Attorney Raymond Throckmorton, who represented Warner and Perry respectively at one point, said he called the police to Perry's home on August 21, 2019 after receiving "suicide threats" from Perry on the phone. As reported by CBS News, Perry was transported for psychological evaluation. However, while the police were at their home, Throckmorton was present and told authorities that Warner "spoke frequently about the military and bombing". According to the report, he also told authorities that he "believes the suspect knows what he is doing and is able to build a bomb".
According to a police file report, Perry told authorities that Warner had "placed bombs in the trailer in his home." From there the police went to Warner's house – where he didn't open the door and they didn't seem to investigate any further. Why? There was no evidence of a crime. According to the report, at the time, officers saw the RV parked outside of Warner's apartment building but were unable to see or access it. The report found that surveillance cameras and cables were attached to the door of the RV.

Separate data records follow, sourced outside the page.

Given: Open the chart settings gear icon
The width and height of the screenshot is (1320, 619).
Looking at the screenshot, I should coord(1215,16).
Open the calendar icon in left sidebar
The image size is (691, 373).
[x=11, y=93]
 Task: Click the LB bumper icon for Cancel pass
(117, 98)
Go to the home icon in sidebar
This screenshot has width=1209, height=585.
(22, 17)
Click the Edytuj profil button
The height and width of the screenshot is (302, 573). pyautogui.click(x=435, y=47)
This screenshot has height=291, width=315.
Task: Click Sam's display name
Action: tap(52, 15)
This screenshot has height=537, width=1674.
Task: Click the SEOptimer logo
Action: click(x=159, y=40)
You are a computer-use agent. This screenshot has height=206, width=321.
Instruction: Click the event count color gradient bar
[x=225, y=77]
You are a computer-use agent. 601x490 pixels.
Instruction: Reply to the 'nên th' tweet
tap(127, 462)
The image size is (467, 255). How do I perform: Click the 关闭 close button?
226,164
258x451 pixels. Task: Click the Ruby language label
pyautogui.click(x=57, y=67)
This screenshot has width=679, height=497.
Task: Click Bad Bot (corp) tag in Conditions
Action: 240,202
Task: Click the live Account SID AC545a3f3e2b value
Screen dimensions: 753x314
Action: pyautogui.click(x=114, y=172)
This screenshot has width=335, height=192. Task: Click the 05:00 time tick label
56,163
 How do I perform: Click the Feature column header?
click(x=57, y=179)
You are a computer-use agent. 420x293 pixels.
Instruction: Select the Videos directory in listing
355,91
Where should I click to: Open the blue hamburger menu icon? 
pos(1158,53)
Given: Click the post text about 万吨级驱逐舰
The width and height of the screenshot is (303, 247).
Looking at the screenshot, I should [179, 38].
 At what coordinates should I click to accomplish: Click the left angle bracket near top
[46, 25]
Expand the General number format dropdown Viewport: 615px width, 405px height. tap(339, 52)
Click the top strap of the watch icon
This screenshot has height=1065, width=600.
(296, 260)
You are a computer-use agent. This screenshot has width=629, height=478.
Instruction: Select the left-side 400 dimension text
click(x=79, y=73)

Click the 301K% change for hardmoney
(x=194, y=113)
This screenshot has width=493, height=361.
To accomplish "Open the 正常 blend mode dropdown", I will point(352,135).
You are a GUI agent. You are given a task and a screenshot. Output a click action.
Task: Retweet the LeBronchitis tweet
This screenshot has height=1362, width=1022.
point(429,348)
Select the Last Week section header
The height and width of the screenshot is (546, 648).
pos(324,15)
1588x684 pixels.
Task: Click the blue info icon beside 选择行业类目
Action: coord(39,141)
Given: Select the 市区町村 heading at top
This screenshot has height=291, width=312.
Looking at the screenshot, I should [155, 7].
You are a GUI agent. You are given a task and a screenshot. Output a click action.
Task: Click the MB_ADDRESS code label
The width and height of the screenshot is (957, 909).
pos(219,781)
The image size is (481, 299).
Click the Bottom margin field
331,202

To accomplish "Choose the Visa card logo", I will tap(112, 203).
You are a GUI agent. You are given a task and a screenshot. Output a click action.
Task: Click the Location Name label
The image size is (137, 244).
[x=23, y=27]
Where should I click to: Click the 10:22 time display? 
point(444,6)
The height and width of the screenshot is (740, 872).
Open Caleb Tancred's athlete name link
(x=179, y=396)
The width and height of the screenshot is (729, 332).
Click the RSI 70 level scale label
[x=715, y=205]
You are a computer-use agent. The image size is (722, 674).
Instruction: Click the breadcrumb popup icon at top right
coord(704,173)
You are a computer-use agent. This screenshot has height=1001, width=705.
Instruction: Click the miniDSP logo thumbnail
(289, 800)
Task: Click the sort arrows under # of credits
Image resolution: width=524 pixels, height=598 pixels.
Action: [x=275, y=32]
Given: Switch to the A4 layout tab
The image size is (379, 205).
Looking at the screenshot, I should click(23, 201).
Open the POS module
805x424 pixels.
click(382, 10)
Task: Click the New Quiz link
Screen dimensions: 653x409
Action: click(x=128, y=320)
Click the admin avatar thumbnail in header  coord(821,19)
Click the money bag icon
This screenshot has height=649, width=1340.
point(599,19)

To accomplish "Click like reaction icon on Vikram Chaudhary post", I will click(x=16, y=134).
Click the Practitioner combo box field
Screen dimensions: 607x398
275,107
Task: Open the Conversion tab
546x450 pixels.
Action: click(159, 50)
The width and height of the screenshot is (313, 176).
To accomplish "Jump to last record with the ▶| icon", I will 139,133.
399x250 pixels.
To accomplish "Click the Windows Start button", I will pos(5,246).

The Metropolitan Nashville Police Department then forwarded the report to the FBI.
Warner's friend's report is particularly important because, as Slate points out, state authorities initially said after the explosion that they had no files on Warner. From their end, they had no idea he might be a threat. According to CBS, Warner's only arrest in the late 1970s was on a marijuana charge. However, according to this local police report, more than a year ago at least two people spoke about their specific concerns.